Contre une analyse effondriste dépolitisée, nous postulons l’importance de comprendre la crise écologique comme une crise du mode de production capitaliste et de son organisation sociale. Contre la fausse radicalité d’une analyse fataliste qui décourage la contestation, et efface les rapports de force, nous réaffirmons la nécessité de penser sur un plan politique les potentielles trajectoires auxquelles nous faisons face et les luttes qui les structurent : 

«Il ne suffit pas de prévoir le désastre, aussi justifié que celà puisse parfois paraître, dans l’espoir que la simple crainte de celui-ci nous aidera à trouver une issue de secours. Seule une analyse des forces politiques qui produisent la potentialité de l’effondrement, et de la façon dont ces forces pourraient elles-mêmes être transformées par cette potentialité, conduira à une compréhension des rapports de force émergents. »

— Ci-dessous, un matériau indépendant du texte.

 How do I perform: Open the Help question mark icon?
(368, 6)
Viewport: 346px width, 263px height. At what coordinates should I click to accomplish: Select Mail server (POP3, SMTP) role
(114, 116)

Geoff Mann et Joel Wainwright, dans « Climate Leviathan », traduit de l’anglais pour les besoins de cet article​18​

Ce sont des contributions qui sont amenées par des auteur·ices telles que Geoff Mann et Joel Wainwright qui ont choisi, dans leur essai Climate Leviathan, de concentrer leur analyse non pas sur la nature de la crise écologique elle-même mais sur les implications politiques de cette dernière. Une telle perspective permet l’émergence d’une pensée stratégique – et réellement politique du changement climatique. Une pensée susceptible d’amener à agir.


    1. ​*​
      Il nous semble important de relever la spécificité de la notion de système chez les collapsologues. Ici systémique n’est pas à comprendre comme “ce qui a attrait à l’organisation de la société et à ses déterminismes”, comme dans “racisme systémique” mais comme ce “qui comprend la société comme un ensemble de sous-systèmes interagissant ensembles de façon déterminée”
    2. ​†​
      Comment tout peut s’effondrer fait référence aux modèles World3 et HANDY. Il est pertinent de noter que Servigne ne travaille sur ses propres modèles mathématiques, mais ne fait qu’utiliser les conclusions de Meadows.
    3. ​‡​
      L’étude des écosystèmes.
    4. ​§​
      Doctrine s’inscrivant dans la lignée de Malthus, économiste anglais du XIXe siècle, prônant une politique de contrôle des natalités contre la surpopulation analysée comme menaçant la stabilité planétaire (famine, dégradations environnementales, etc.). Historiquement, le malthusianisme a surtout été mobilisé pour justifier un contrôle des populations des pays du Sud. 
    5. ​¶​
      Par exemple, l’ex chancelier autrichien Sebastian Kruz à la tête d’une coalition entre la droite et les écologistes a déclaré qu’il est tout à fait possible de protéger à la fois le climat et les frontières.
    6. ​#​
      Dans le cas de l’écopsychologie de Pablo Servigne.